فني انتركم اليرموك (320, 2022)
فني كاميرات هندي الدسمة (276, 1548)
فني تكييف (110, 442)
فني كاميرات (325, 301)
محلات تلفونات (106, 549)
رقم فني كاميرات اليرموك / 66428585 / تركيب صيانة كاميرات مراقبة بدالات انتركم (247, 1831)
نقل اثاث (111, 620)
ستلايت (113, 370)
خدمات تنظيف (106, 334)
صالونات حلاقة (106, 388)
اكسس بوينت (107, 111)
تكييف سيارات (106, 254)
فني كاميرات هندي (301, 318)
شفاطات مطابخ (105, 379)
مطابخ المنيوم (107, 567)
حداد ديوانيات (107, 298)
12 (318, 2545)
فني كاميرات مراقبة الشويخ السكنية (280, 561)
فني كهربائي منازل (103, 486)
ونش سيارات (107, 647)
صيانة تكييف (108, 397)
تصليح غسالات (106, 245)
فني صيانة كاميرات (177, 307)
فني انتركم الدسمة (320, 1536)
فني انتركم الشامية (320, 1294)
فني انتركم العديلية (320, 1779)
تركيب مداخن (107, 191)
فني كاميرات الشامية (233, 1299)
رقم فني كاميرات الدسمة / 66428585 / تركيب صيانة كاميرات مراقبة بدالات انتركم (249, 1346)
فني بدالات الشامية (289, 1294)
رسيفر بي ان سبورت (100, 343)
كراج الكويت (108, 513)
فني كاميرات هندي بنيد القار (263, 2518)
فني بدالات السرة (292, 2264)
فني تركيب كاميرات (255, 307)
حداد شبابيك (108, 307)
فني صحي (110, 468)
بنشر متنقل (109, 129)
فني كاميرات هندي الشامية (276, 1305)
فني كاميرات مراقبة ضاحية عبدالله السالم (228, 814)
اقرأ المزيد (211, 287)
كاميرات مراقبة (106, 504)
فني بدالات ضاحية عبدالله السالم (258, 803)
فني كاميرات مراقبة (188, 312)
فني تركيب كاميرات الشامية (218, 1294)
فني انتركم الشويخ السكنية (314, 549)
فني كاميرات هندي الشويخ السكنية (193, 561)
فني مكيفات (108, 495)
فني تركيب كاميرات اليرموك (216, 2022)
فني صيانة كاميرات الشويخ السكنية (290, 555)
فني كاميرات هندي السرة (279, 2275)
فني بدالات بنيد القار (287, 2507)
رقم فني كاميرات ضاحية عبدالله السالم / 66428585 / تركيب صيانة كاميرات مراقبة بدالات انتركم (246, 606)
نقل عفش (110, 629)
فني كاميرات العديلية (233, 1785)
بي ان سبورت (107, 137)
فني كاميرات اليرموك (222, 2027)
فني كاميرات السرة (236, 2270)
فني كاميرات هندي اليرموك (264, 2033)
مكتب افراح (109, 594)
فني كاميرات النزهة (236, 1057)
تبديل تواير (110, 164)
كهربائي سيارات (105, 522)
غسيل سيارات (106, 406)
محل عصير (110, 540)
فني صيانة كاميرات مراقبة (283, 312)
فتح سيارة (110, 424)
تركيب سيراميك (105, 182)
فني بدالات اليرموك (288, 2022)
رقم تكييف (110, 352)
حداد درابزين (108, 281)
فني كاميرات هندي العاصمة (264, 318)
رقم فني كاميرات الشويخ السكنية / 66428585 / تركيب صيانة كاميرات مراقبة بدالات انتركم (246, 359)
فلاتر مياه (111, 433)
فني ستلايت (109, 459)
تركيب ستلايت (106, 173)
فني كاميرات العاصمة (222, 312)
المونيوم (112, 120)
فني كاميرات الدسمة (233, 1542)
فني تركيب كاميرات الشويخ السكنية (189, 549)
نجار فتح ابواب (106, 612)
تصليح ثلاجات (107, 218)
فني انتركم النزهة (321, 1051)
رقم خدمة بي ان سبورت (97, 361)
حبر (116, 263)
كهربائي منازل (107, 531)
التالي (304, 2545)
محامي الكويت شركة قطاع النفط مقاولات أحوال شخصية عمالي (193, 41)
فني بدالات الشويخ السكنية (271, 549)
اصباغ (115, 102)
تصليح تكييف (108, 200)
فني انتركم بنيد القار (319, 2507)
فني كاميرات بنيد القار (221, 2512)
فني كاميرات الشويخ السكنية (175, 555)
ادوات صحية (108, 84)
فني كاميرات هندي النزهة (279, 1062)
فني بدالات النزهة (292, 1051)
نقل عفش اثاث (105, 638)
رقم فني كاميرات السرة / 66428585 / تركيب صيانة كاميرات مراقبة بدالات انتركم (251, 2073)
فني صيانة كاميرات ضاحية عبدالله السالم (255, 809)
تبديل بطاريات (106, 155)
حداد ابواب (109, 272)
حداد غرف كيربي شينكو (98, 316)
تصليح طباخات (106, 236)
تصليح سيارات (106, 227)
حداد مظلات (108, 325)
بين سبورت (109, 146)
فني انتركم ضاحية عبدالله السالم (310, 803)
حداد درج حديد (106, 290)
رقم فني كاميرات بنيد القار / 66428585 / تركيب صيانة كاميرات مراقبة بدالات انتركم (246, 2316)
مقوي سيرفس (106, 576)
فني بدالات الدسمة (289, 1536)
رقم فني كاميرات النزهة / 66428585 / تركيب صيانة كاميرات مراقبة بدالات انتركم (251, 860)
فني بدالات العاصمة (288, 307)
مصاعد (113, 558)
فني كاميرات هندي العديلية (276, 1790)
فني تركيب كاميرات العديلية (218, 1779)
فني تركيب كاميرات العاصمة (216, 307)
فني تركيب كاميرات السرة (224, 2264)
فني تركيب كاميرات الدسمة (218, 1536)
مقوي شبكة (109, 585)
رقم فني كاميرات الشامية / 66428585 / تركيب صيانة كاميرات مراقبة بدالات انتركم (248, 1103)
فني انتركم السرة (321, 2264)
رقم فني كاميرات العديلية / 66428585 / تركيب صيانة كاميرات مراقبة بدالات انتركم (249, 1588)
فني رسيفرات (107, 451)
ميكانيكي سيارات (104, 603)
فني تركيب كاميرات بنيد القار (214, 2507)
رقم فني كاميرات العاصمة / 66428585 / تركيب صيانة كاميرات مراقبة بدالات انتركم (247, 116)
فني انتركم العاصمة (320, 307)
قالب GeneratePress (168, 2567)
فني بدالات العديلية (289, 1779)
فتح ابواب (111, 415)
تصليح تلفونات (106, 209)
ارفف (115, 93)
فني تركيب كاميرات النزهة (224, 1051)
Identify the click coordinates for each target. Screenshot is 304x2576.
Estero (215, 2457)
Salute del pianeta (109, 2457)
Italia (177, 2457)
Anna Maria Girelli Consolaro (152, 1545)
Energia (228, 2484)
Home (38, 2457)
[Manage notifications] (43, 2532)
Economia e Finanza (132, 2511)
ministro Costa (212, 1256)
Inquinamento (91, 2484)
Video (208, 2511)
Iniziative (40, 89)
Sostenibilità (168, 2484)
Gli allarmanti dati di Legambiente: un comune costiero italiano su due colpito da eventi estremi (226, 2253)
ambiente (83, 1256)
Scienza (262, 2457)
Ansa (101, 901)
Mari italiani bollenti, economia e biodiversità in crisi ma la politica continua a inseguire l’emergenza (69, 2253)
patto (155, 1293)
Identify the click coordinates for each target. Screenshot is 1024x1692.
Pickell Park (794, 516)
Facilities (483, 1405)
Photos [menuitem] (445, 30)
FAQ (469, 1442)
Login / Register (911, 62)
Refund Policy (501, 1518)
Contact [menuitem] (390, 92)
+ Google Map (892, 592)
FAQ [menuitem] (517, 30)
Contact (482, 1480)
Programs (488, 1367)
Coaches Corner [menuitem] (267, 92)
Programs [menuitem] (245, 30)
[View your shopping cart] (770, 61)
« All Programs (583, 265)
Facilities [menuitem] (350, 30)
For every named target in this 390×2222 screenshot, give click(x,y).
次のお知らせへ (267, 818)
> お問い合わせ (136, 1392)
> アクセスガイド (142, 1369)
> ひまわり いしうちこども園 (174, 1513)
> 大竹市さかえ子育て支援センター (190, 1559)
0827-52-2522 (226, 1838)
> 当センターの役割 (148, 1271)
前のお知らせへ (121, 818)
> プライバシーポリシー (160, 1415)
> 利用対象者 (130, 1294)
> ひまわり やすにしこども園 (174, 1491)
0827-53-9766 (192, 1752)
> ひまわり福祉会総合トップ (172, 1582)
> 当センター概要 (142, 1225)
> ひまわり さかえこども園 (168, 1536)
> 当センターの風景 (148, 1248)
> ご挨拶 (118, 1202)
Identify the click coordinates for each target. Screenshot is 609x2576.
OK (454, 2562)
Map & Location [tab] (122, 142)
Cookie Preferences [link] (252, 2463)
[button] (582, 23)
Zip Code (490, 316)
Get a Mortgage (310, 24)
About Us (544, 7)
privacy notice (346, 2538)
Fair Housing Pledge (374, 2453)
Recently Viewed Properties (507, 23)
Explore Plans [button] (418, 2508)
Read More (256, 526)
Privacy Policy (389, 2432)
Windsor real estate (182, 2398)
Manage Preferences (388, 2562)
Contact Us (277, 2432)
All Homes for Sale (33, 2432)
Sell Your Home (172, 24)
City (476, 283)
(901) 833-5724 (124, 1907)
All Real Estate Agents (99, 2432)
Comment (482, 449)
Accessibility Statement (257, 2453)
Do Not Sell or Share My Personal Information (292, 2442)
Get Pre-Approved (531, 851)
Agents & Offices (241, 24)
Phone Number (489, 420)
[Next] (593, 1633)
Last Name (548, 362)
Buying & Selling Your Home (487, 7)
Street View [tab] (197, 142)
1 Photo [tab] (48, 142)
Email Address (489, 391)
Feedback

========================================================================

■ Task requirements: Retype, without any change, the lines from the one containing "Agents & Offices (241, 24)" through the final line of the material above, and no others.

■ Solution for this exercise:
Agents & Offices (241, 24)
Phone Number (489, 420)
[Next] (593, 1633)
Last Name (548, 362)
Buying & Selling Your Home (487, 7)
Street View [tab] (197, 142)
1 Photo [tab] (48, 142)
Email Address (489, 391)
Feedback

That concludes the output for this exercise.